### [TASK GOAL]
Among the lines of the data, copy those that hold "agent".

### [GIVEN RECORDS]
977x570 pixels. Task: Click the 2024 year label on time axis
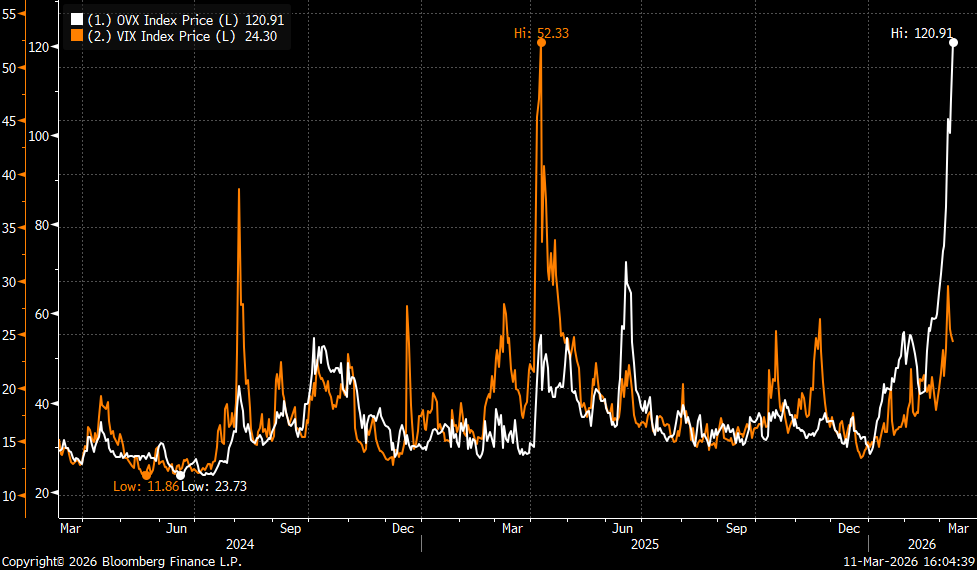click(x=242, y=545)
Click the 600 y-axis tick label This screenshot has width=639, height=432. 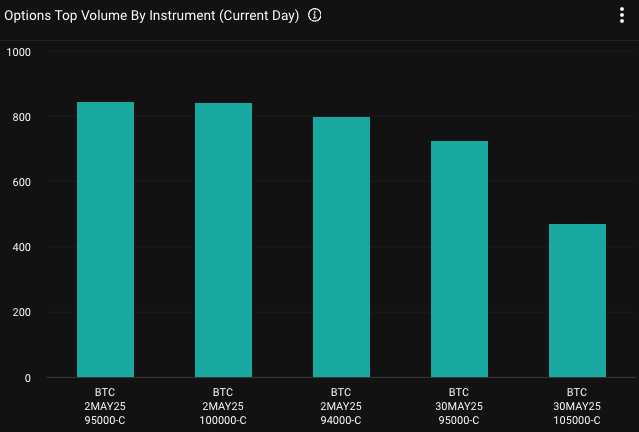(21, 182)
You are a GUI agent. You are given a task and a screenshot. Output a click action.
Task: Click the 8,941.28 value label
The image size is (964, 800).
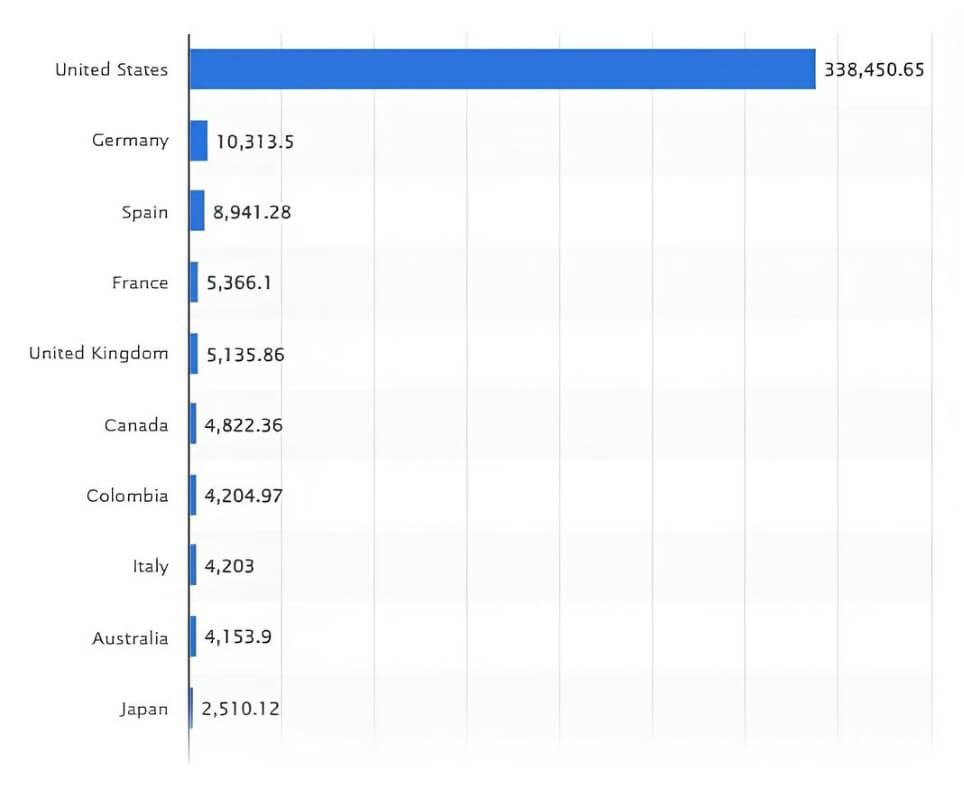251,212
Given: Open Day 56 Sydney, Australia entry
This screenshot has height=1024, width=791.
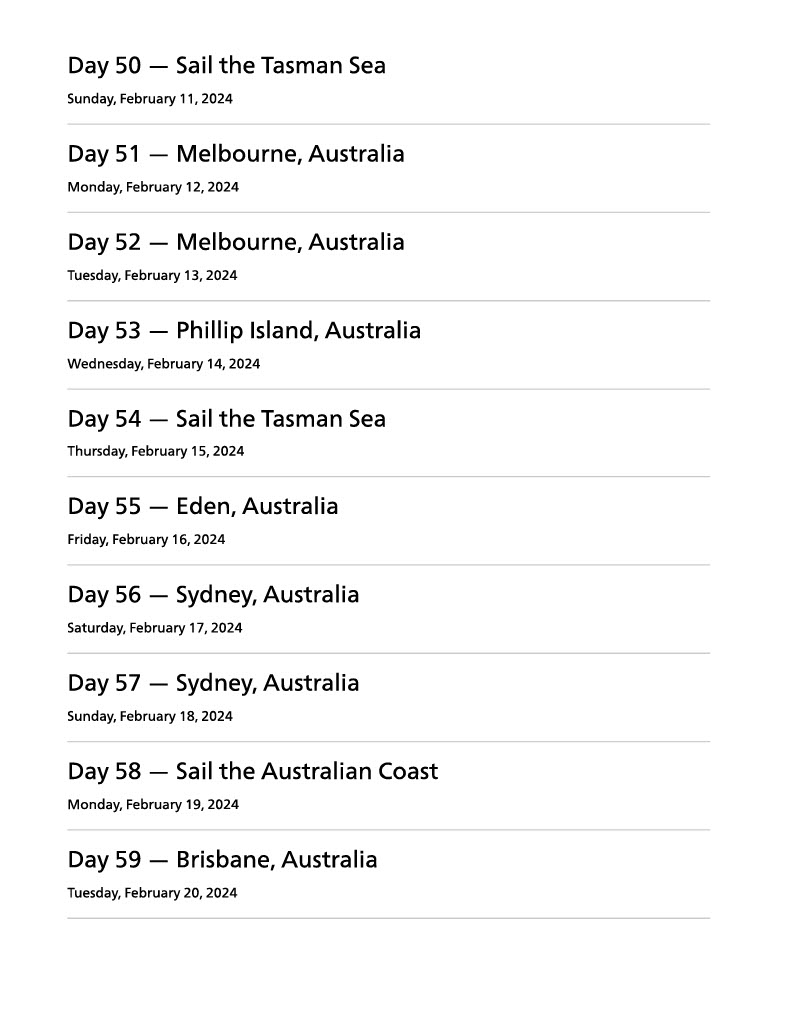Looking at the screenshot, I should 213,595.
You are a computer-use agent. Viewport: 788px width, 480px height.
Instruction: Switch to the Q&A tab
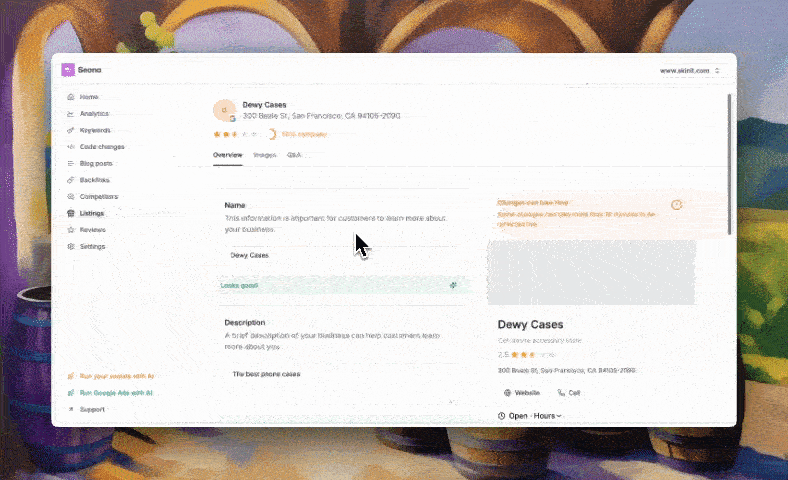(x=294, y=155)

### [ANSWER TO THIS TASK]
You are a GUI agent. You are given a task and a screenshot. Output a click action.
You are a computer-use agent. Viewport: 788px width, 480px height.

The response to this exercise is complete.